▼

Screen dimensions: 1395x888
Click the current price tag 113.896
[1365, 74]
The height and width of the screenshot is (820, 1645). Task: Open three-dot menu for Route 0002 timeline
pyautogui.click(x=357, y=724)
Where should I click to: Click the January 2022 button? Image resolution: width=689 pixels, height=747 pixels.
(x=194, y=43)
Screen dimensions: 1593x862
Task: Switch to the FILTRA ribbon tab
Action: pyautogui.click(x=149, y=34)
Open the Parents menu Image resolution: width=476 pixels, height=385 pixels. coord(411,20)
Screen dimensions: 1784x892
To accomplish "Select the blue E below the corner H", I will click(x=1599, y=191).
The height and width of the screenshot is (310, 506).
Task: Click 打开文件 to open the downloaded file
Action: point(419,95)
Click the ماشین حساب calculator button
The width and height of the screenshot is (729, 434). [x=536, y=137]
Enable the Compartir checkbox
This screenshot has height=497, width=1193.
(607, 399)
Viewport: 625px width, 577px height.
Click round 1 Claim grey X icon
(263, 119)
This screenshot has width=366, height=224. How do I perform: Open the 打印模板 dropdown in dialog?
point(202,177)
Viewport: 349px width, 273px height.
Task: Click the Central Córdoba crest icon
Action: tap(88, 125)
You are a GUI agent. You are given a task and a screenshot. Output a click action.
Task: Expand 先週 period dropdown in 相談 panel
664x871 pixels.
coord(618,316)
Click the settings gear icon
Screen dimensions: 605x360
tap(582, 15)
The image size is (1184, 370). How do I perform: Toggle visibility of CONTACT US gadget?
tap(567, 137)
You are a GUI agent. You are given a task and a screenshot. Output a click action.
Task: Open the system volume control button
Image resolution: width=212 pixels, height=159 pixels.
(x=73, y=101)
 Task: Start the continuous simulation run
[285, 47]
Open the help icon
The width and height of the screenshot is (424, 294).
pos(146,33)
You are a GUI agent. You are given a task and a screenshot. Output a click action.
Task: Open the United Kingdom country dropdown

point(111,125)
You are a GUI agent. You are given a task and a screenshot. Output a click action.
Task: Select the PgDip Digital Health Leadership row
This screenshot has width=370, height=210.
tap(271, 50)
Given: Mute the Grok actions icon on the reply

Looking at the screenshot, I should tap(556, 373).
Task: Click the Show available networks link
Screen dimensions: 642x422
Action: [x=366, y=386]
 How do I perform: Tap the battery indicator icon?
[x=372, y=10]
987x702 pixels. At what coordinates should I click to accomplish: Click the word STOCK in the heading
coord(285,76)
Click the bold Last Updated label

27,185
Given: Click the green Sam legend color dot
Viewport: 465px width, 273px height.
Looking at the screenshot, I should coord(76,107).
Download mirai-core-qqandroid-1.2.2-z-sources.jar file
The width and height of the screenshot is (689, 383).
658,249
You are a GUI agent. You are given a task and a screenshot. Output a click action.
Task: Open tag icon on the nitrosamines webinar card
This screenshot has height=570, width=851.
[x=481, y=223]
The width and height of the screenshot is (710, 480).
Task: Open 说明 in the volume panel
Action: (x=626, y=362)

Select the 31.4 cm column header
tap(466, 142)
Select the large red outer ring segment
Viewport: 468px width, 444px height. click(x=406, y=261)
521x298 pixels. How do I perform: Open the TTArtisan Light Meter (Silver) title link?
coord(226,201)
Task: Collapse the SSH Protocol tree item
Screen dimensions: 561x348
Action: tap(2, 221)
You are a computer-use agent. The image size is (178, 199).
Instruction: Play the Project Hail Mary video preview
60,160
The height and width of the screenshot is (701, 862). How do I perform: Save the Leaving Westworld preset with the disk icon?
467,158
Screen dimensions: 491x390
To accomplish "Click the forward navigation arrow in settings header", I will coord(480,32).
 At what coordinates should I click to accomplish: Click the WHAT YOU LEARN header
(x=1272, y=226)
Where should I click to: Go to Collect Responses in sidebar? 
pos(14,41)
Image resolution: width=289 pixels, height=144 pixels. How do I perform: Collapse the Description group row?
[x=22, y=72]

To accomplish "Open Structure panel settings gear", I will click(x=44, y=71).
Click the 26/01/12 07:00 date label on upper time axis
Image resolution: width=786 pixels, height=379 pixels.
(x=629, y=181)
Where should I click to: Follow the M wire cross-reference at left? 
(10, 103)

▲

- **TASK ITEM**
Should a line in the material contain "settings", copy it.

- **REPLY**
Click the settings gear icon
To accomplish "Click the forward navigation arrow in settings header", I will coord(480,32).
To accomplish "Open Structure panel settings gear", I will click(x=44, y=71).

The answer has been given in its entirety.